_Requirement 1_
Transcribe everything in the sunscreen article from "Researchers have developed" down to "than existing sunscreens.".
_Requirement 2_
According to the sunscreen article, in which journal was the polymeric UV filter presented?
_Requirement 3_
Render the following sentence from the sunscreen article into French: "Tao was inspired to explore environmentally friendly sunscreens after visiting the Great Barrier Reef in 2010."

_Given passage_
Researchers have developed a prototype for coral-reef-friendly sunscreens by using polymerization to create large molecules that still block UV radiation but are too big to penetrate our skin, coral, and algae. The polymeric UV filter, presented March 1 in the journal Cell Reports Physical Sciences, was more effective at preventing sunburn in mice than existing sunscreens.
“This is an initial exploration of a new strategy to design bio-friendly and coral-friendly polymeric UV filters,” says senior author Lei Tao, a chemist at Tsinghua University. “We hope this leads to the next generation of sunscreens.”
Tao was inspired to explore environmentally friendly sunscreens after visiting the Great Barrier Reef in 2010. “I was blown away by the beautiful coral, and ever since I learnt that sunscreen is one of the causes of coral bleaching, I kept thinking about ways to develop a coral-friendly sunscreen.”
To do this, Tao’s team first used a chemical reaction to randomly generate different ring-shaped molecules with similar structures to avobenzone, an existing UV filter. Then, they used a second chemical reaction to link these ring-shaped molecules together in different combinations, thus creating a suite of candidate polymers to choose from. The researchers zeroed-in on the best candidate by comparing the polymers’ SPF value and capacity to absorb UV radiation.

_Material_
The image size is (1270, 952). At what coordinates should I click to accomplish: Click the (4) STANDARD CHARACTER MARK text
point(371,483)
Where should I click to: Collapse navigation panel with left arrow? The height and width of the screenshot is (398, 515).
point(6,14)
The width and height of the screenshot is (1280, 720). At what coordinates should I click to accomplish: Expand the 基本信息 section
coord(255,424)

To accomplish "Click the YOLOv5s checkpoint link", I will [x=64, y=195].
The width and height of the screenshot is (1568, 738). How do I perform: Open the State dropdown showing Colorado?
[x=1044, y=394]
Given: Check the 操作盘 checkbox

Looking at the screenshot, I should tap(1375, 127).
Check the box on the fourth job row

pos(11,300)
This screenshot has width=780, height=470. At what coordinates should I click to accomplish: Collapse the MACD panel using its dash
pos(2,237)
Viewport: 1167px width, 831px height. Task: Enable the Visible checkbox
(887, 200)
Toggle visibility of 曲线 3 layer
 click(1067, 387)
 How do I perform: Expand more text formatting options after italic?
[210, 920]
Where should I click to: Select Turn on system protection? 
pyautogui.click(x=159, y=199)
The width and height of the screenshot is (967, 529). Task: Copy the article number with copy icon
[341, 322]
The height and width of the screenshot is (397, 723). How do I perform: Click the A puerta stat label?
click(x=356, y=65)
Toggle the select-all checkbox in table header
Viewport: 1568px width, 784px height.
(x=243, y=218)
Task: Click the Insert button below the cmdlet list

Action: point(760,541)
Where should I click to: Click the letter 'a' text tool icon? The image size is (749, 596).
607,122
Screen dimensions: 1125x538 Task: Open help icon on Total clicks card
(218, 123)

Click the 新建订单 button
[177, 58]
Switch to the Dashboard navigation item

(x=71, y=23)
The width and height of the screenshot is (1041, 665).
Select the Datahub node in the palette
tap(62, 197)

_Correct answer 1_
Researchers have developed a prototype for coral-reef-friendly sunscreens by using polymerization to create large molecules that still block UV radiation but are too big to penetrate our skin, coral, and algae. The polymeric UV filter, presented March 1 in the journal Cell Reports Physical Sciences, was more effective at preventing sunburn in mice than existing sunscreens.

_Correct answer 2_
Cell Reports Physical Sciences

_Correct answer 3_
Tao a été incité à explorer des crèmes solaires respectueuses de l'environnement après avoir visité la Grande Barrière de corail en 2010.